For most Dslr /compact or mirrorless cameras the ISO 50 is not a native setting. It is usually clear from the specs what is the native iso setting for the camera. Usually the base ISO setting for most cameras is iso 100 or iso 200 for some cameras. In fact most cameras doesn’t even has an ISO 50 setting (for example most Aps-C / Dx cameras).
Usually the picture quality is the best in the lowest (native) ISO settings. The dynamic range or noise levels or color saturation is the best at the lowest settings. If we higher the iso levels we will have higher shutter speeds or smaller aperture meaning more depth of field, but we loose dynamic range, the noise level will be higher, and the saturation will be less as well in the higher settings.
ISO 50 setting is preferred when we want longer shutter speeds in good light, or want to use lenses with bright apertures, preferred for depth of field reasons in bright conditions. Many time it is not enough, perhaps an additional ND filter also needed to have the shutter speed we wanted.
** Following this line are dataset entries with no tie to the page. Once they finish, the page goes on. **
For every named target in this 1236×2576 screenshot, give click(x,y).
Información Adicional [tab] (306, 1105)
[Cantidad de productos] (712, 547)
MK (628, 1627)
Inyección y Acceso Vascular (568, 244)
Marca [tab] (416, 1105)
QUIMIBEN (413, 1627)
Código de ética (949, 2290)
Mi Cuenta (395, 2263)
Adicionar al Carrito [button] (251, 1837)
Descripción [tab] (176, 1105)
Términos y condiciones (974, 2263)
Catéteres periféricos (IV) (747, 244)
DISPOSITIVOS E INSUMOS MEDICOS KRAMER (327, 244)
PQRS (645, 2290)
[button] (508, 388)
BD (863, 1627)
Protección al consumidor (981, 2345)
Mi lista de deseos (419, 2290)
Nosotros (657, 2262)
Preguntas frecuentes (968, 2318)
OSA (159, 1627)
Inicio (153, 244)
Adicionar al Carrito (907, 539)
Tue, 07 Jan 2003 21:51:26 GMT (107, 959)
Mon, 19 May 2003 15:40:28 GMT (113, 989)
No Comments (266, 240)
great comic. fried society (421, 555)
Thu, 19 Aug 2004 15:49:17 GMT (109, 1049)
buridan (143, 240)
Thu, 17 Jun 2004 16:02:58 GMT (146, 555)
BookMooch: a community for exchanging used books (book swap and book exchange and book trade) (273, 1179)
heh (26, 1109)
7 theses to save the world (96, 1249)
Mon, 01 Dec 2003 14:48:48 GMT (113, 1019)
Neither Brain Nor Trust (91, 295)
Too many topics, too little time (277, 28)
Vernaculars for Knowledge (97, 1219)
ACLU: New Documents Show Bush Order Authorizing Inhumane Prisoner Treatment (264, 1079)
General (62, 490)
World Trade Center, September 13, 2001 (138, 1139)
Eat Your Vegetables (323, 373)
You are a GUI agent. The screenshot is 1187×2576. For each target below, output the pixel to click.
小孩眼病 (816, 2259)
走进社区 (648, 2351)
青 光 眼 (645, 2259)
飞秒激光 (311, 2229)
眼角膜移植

Usually in most cases the ISO 50 setting is generated from the ISO 100 (or 200) setting which means the picture quality is not better at all. The camera overexpose the file by 1 f-stop and make a certain calculations to achieve the result.
Some cameras for example the Nikon D810 has a true ISO 50 or ISO 64 setting, which means that some picture parameters like dynamic range, colors etc is better at the lower settings.
Other place to check this at DXOmark graphs of different cameras.